EXERCISE BRIEF:
From the notes on Dorian Gray and Aestheticism, quote the passage from "Art for Art’s" up to and including "as an outcast.".

STUDY TEXT:
The picture of Dorian Gray


Hallward is an artist and he painted the portrait of a young man, Dorian Gray; but he understands
that the beauty of the portrait will last while he himself will grow old and horrible. Dorian expresses a
wish that the reverse were true and he will kill himself when his youth fades. He meets a brilliant
actress called Sybil Vane, who falls in love with him, but he rejects her when he understands that it
was only on stage that she fascinated him. Sybil kills herself. Years later Dorian was totally corrupt
and evil but still as youthful as ever. Hallward sees the face of the portrait and Dorian kills him to
prevent him from revealing his secret. Dorian realises that the portrait becomes more and more ugly
and he decides to destroy it, but in doing this, he kills himself. The portrait is magically restored to its
original image of Dorian’s youthful perfection, while Dorian becomes an old, disgusting man.

Morals
It has two morals:
- The excess → every excess can be punished in the end.
- The arts → arts never died

Art for Art’s Sake


Wilde believes that only art as the cult of beauty could prevent the murder of the soul. He saw the
artist as an alien in a materialistic world. He wrote only to please himself and wasn’t concerned about
communicating his theories to his fellow-beings. His pursuit of beauty was the tragic act of a superior
being rejected as an outcast.
Motto of Aestheticism → Art can no longer be judged on a moral basis but only on an aesthetic one.
The preface
The Preface, first published as an essay in a literary magazine, appeared in the 1891 final edition of
the novel. It consists of a series of aphorisms, epigrammatic sentences, considered the basic
principles of Aesthetic in England. Since it is a preface, it expresses the author’s intentions and gives
guidelines to the reader. This first part of the novel can be considered as the manifesto of the
English Aesthetic Movement because it expresses Wilde’s idea of art: art doesn’t have a didactic
aim, but it is just for pleasure. The artist, according to Wilde, is nothing more than the figure that
creates beauty through techniques, thoughts and language. He’s the creator of beautiful things and
he’s not interested in communicating his own ideas because he writes only to please himself.

PRE-RAPHAELITE POETS

The Pre-Raphaelite Brotherhood


The term 'Pre-Raphaelite' came into use when two young painters criticising the style of Raphael and
his followers. They were a group of poets and painters, which include Dante Gabriel Rossetti,
William Morris and Edward Burne-Jones. The Pre-Raphaelite painters turned their eyes away from
the ugly contemporary industrial and urban world, and conceived the creation of beauty as a duty
owed to society. The main characteristics of the group’s work include fidelity to nature, an excessive
sensuality and a re-evaluation of medieval religion and legend. The group also insisted on the use of
non-industrial materials and manufacturing techniques. They anticipated the Aesthetic movement.

SOURCE MATERIAL:
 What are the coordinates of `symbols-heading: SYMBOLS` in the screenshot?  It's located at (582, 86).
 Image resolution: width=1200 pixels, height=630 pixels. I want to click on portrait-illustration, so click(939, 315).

TASK SOLUTION:
Art for Art’s Sake


Wilde believes that only art as the cult of beauty could prevent the murder of the soul. He saw the
artist as an alien in a materialistic world. He wrote only to please himself and wasn’t concerned about
communicating his theories to his fellow-beings. His pursuit of beauty was the tragic act of a superior
being rejected as an outcast.